(Excerpts from a dataset)
=== Begin Enclosure ===
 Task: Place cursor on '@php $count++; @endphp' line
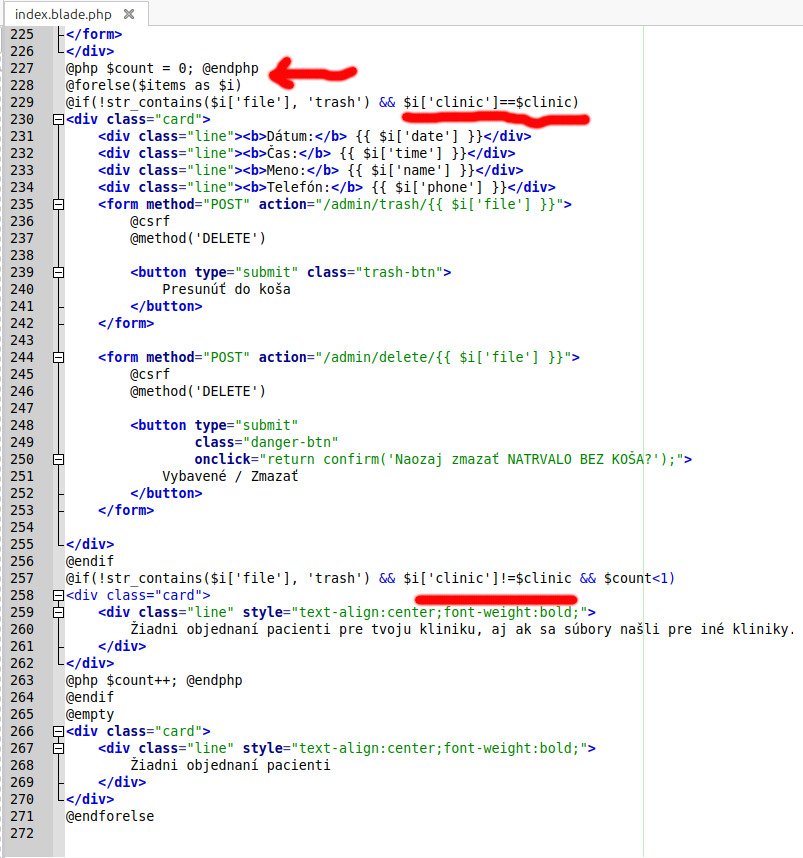(x=154, y=680)
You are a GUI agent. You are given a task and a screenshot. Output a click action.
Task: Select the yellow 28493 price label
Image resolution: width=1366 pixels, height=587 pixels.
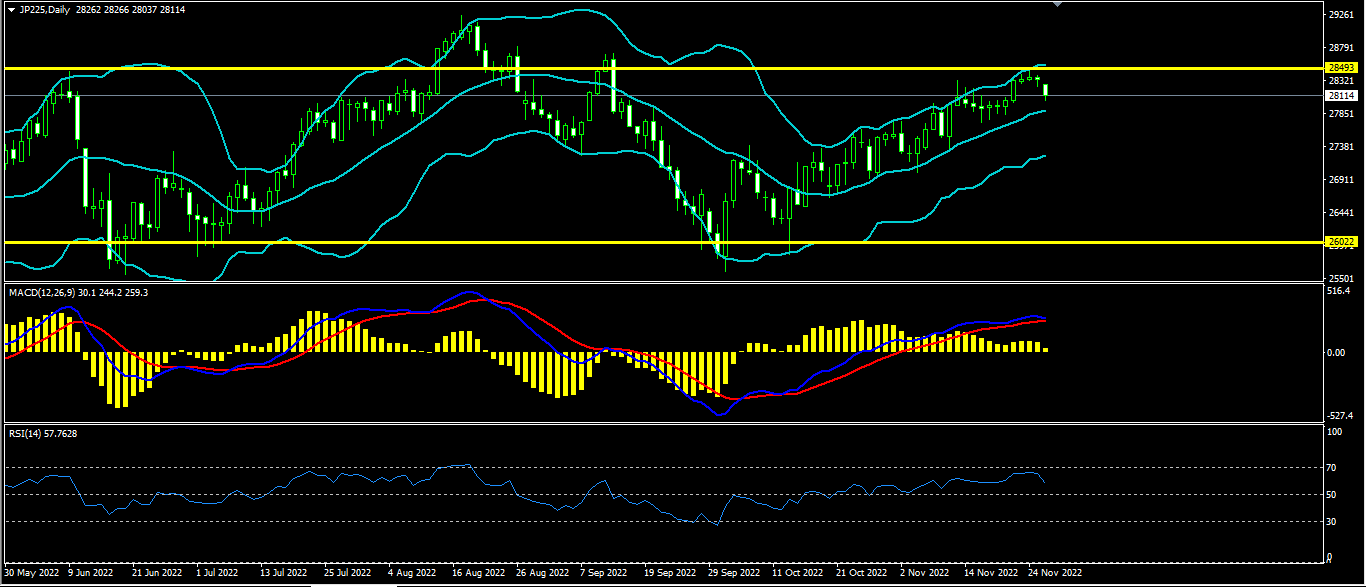pos(1340,67)

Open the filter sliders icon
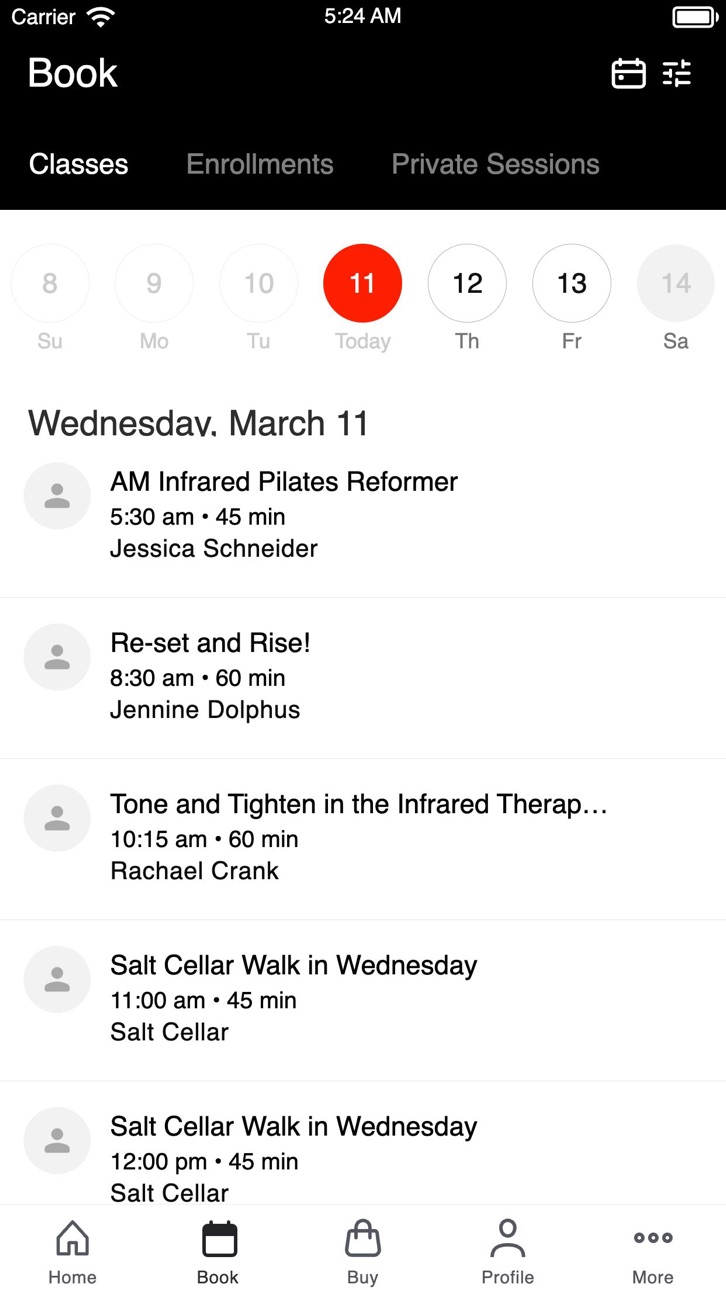click(x=677, y=73)
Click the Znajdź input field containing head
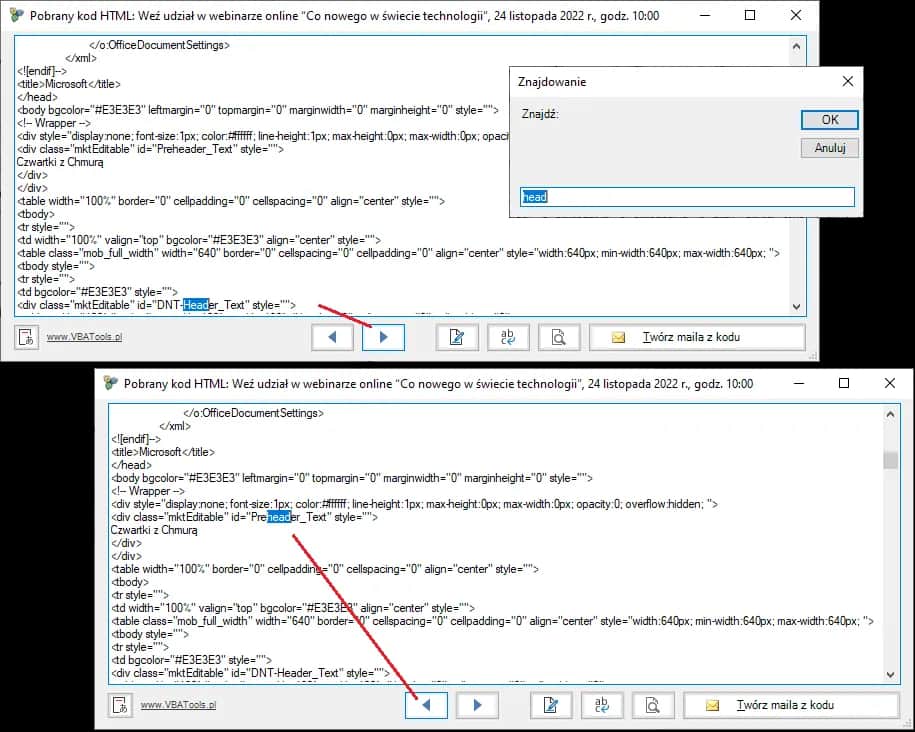Image resolution: width=915 pixels, height=732 pixels. coord(686,197)
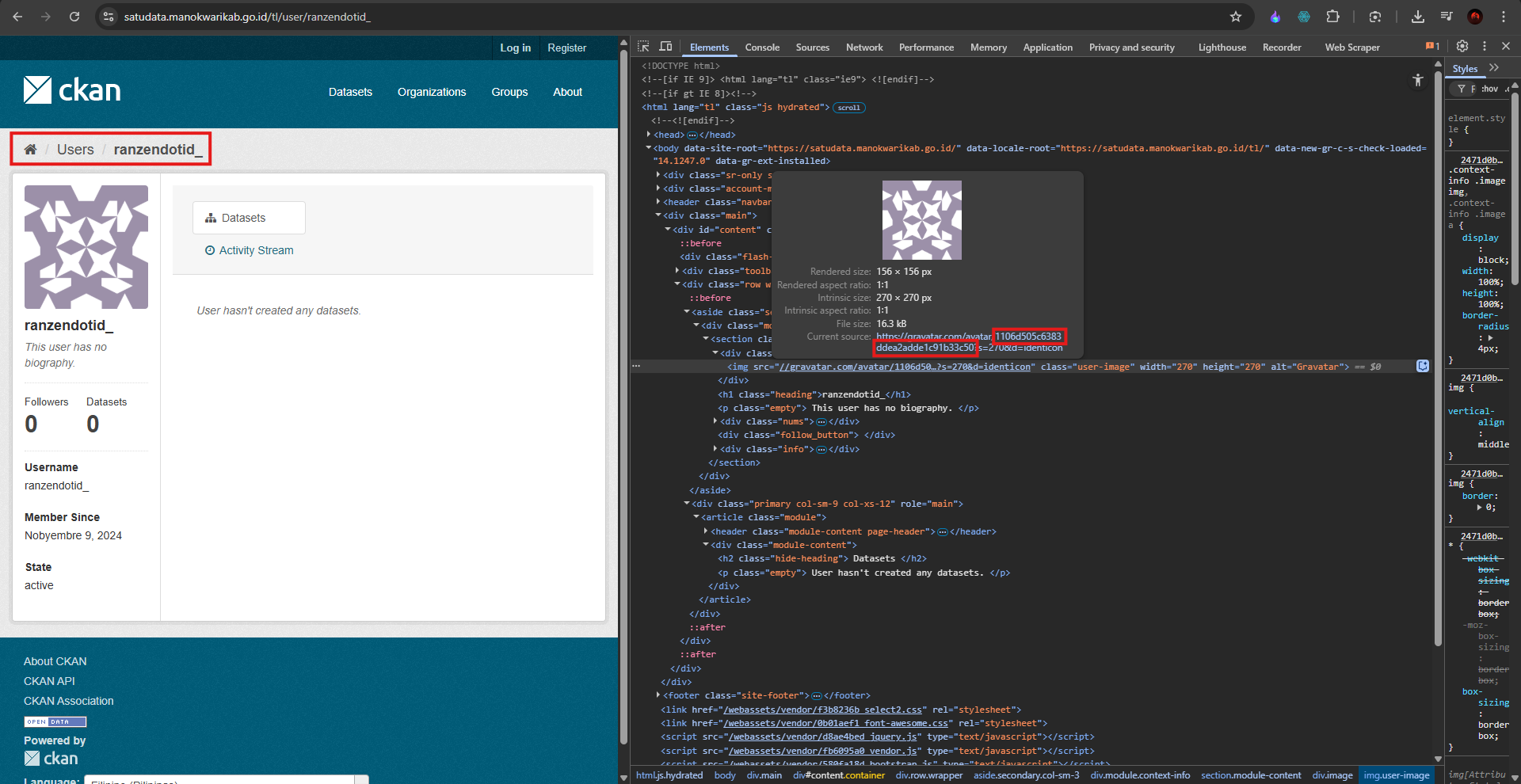Open the Network tab
Viewport: 1521px width, 784px height.
[x=864, y=48]
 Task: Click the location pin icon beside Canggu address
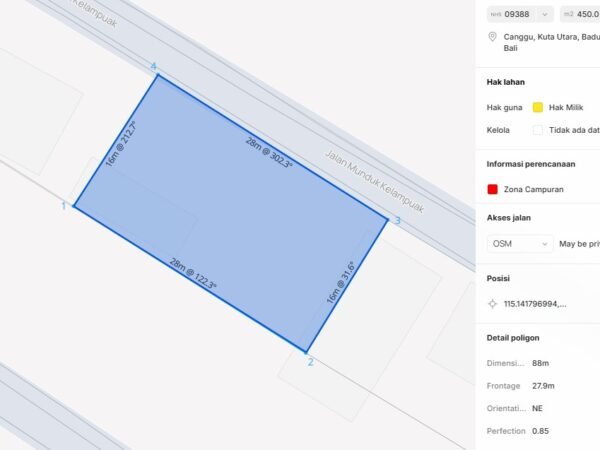coord(492,37)
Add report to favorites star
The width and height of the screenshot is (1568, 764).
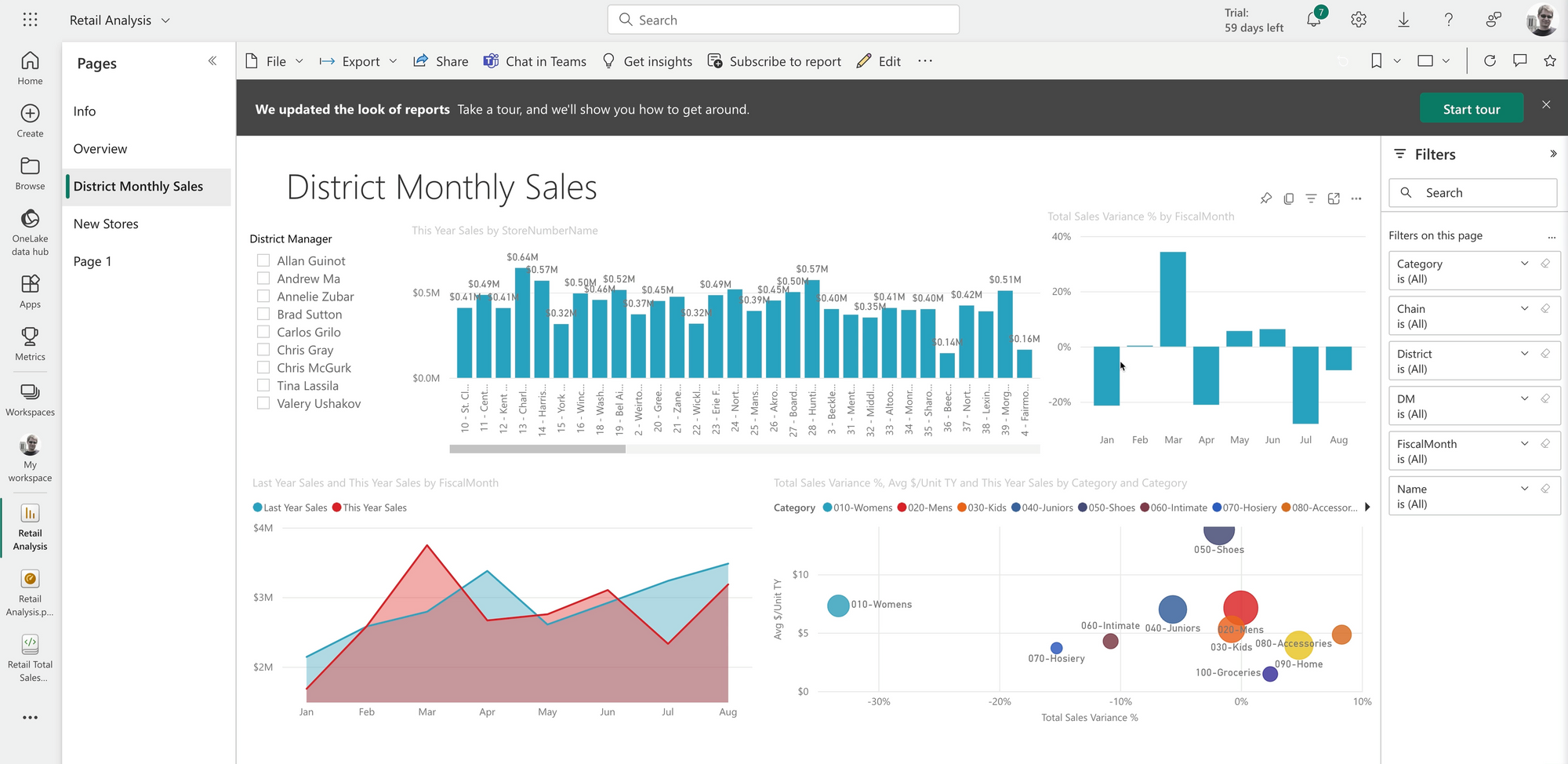[x=1550, y=61]
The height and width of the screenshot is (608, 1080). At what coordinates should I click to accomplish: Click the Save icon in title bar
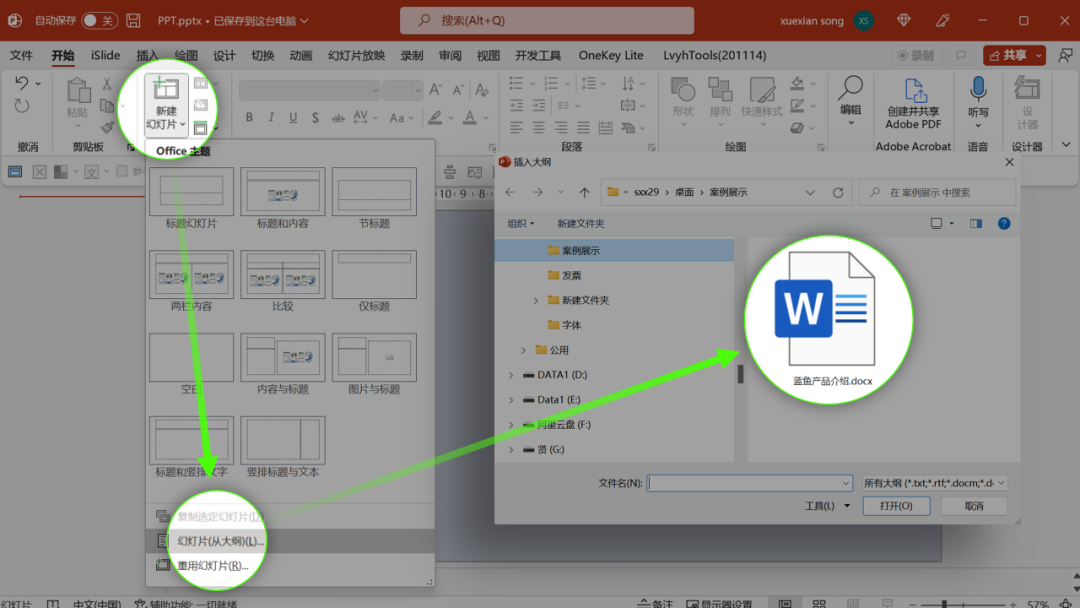(x=133, y=20)
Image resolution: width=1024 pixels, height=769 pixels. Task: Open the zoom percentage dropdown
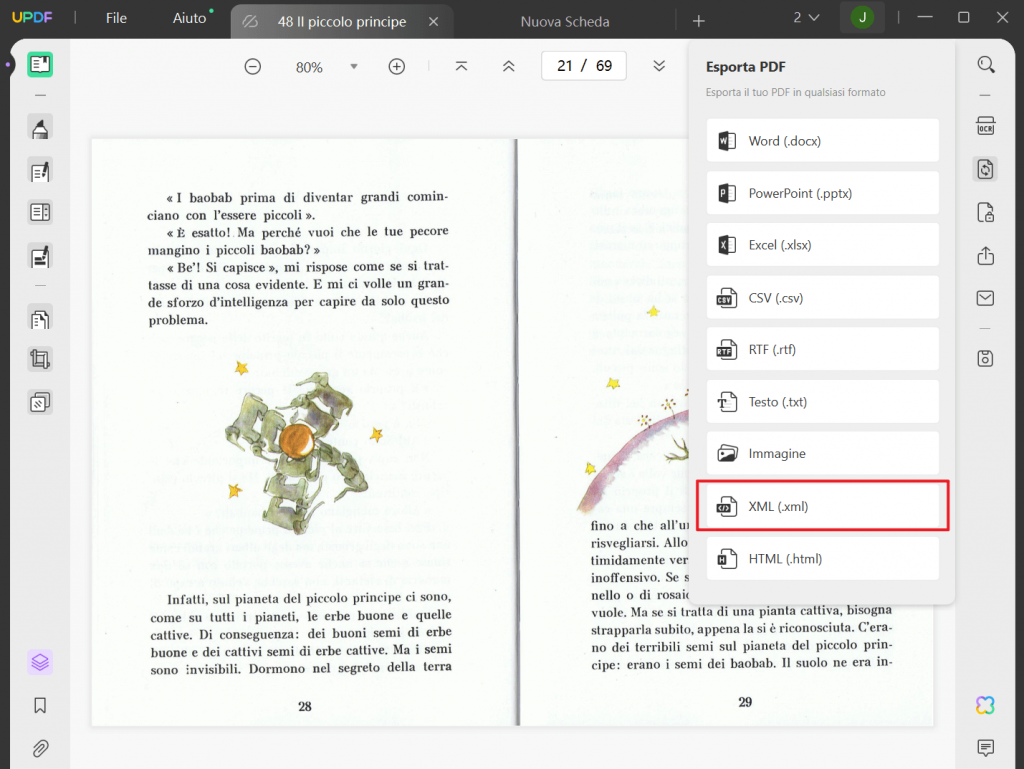(353, 66)
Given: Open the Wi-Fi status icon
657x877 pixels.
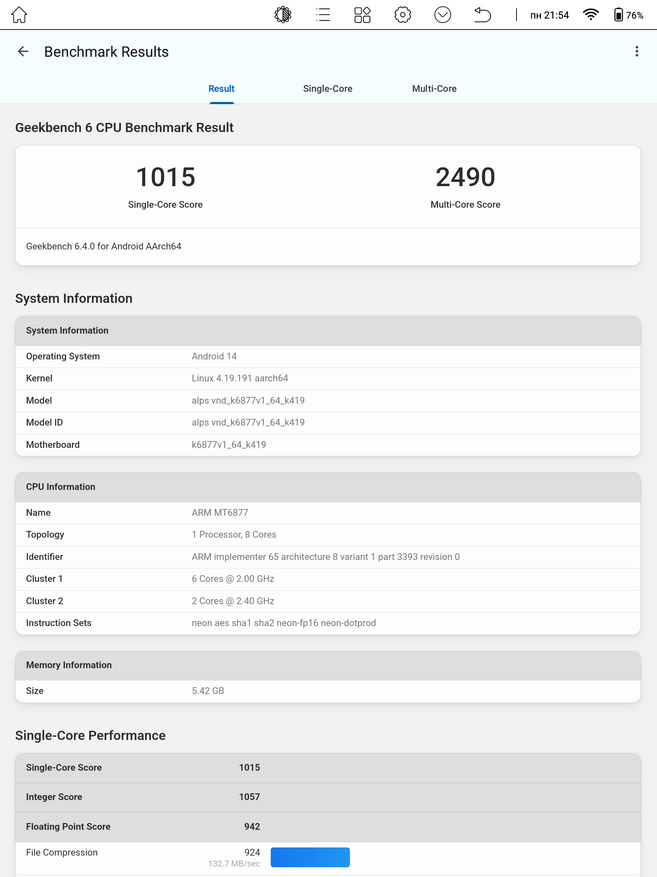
=== End Enclosure ===
## WORK TO BE COMPLETED
Write all the lines above out again exactly, minus the images.

## OUTPUT OF THE TASK
 Task: Place cursor on '@php $count++; @endphp' line
(x=154, y=680)
You are a GUI agent. You are given a task and a screenshot. Output a click action.
Task: Select the yellow 28493 price label
Image resolution: width=1366 pixels, height=587 pixels.
pos(1340,67)

Open the filter sliders icon
click(x=677, y=73)
Click the Znajdź input field containing head
Image resolution: width=915 pixels, height=732 pixels. coord(686,197)
Open the Network tab
Viewport: 1521px width, 784px height.
[x=864, y=48]
 Task: Click the location pin icon beside Canggu address
coord(492,37)
Add report to favorites star
The width and height of the screenshot is (1568, 764).
[x=1550, y=61]
The height and width of the screenshot is (608, 1080). At what coordinates should I click to accomplish: Click the Save icon in title bar
(x=133, y=20)
Image resolution: width=1024 pixels, height=769 pixels. Task: Open the zoom percentage dropdown
(353, 66)
Given: Open the Wi-Fi status icon
657x877 pixels.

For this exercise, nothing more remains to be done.